Strategies that help:

  • Pair/group activities with positive social norms

  • Peer feedback routines

  • Cooperative tasks where students genuinely depend on each other

  • Community-building rituals

Because language learning is social, strengthening relationships supports both language growth and motivation.


4) Autonomy + Competence + Relatedness = more self-regulated learners

The study confirms the three pillars of Self-Determination Theory (autonomy, competence, relatedness) are not just theoretical — they predict student engagement and achievement in L2 contexts.

Practical scaffold:

Support Type What It Looks Like in ELL Class
Autonomy Choice in reading & speaking topics
Competence Structured rubrics, feedback loops
Relatedness Partner tasks, group discussions

ELL teachers can build routines around all three to boost motivation holistically.


5) Use tasks that are meaningful and purposeful

Motivational outcomes were stronger when tasks:

  • Were relevant to learners’ lives

  • Had real communicative goals

  • Allowed creative expression

Examples:

  • Writing a letter to a community member

  • Recording a podcast about a student’s hobby

  • Role-plays based on real errands

Relevance transforms tasks from “language practice drills” into authentic language use, which is far more engaging.


6) Teachers’ interaction styles impact motivation

The way teachers talk to students matters:

  • Warm, encouraging language increases students’ sense of relatedness

  • Open-ended questions stimulate internal motivation

  • Prescriptive commands reduce autonomy and lower engagement

So instead of:

“Repeat after me…”

Try:

“How might you say this if you were talking with a friend?”


7) Assessment can either support or thwart motivation

The study highlights that assessment matters not just for grades but for learner self-belief.

Avoid:

Favor:

These practices help ELLs feel capable and in control of their learning.

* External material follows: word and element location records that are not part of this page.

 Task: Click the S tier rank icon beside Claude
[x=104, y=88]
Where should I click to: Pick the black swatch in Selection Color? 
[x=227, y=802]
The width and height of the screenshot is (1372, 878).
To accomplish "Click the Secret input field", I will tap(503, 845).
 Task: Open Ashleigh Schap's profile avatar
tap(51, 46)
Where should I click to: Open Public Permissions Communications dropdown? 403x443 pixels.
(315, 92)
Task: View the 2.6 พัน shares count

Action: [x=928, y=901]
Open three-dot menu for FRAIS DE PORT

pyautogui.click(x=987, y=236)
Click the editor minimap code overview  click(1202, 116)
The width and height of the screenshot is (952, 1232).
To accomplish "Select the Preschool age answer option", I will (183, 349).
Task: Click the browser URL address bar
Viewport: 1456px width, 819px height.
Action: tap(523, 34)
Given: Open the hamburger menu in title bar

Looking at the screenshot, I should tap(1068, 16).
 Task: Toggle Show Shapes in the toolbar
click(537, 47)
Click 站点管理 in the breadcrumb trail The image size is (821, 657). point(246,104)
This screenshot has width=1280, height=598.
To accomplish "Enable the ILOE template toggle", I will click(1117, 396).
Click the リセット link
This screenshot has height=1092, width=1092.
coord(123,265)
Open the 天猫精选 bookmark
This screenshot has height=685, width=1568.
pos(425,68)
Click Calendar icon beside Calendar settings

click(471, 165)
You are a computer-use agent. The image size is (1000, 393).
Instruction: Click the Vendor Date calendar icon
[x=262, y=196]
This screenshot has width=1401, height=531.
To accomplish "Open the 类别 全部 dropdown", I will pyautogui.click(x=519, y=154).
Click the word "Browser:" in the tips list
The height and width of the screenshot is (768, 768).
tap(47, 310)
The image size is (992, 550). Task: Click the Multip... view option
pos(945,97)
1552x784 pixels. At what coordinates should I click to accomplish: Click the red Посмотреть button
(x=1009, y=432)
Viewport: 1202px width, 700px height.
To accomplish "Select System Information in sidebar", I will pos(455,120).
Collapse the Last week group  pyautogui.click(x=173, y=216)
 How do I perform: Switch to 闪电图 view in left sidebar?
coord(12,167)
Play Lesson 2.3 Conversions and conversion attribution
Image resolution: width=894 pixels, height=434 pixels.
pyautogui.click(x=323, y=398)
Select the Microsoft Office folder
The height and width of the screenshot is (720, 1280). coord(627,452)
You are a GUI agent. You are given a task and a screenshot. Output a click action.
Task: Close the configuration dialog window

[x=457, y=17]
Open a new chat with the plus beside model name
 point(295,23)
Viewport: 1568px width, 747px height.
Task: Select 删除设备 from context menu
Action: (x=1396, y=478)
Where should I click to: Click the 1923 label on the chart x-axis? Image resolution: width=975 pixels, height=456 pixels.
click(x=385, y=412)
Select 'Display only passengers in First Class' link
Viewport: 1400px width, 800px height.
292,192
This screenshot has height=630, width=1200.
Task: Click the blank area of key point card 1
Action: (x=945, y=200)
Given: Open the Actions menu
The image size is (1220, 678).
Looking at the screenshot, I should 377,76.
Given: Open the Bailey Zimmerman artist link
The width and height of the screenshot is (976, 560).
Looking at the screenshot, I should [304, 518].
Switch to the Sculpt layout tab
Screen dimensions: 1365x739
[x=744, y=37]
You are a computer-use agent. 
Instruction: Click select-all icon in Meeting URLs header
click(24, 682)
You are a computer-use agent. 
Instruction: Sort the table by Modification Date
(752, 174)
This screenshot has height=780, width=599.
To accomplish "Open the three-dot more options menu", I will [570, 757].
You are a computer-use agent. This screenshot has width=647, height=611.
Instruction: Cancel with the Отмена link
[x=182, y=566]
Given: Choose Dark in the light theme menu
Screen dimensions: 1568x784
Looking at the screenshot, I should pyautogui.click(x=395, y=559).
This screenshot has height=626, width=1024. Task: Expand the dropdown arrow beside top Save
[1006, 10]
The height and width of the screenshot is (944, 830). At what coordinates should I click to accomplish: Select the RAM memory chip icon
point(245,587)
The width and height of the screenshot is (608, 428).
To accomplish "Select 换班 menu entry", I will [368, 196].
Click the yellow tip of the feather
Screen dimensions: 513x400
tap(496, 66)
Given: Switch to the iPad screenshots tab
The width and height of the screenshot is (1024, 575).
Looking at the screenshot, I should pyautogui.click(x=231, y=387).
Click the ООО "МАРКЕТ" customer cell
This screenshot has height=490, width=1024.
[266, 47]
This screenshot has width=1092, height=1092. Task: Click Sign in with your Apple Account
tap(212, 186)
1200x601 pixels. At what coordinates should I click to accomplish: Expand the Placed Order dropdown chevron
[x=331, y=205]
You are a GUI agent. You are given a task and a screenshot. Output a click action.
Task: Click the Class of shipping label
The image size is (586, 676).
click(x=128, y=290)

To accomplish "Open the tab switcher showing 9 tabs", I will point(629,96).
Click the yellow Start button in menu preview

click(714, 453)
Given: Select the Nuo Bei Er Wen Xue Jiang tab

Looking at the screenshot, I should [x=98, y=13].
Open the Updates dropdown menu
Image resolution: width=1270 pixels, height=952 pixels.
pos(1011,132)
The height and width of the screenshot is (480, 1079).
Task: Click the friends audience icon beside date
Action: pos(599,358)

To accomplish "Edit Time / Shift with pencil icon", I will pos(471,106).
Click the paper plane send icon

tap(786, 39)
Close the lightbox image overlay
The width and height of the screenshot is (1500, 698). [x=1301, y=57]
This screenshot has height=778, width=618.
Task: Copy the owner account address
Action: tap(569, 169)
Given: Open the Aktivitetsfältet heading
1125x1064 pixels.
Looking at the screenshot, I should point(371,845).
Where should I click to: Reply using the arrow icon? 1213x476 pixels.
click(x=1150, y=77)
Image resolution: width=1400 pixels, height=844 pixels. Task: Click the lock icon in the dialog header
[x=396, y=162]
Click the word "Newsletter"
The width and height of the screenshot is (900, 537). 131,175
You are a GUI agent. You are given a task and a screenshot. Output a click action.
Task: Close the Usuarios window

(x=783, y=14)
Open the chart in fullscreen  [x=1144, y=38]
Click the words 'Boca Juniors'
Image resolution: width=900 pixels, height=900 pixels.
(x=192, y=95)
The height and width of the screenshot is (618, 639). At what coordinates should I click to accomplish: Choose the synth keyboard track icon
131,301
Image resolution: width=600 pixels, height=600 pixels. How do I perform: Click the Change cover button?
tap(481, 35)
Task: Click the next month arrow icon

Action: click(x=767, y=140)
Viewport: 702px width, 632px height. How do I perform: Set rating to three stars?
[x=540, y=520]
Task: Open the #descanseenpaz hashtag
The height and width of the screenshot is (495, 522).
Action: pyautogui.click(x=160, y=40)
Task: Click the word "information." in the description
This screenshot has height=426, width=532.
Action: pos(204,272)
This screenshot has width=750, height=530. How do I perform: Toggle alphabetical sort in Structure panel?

✅ Build autonomy by giving choice and voice

✅ Scaffold for competence with clear targets and feedback

✅ Foster relatedness with collaborative, respectful interaction

✅ Use meaningful, authentic tasks that feel purposeful

✅ Make feedback supportive, not just corrective

Taken together, these approaches create motivational conditions that help ELLs:

✔ engage more
✔ persevere through challenge
✔ communicate more confidently
✔ take ownership of learning

That’s exactly what the study argues motivates second-language development most effectively.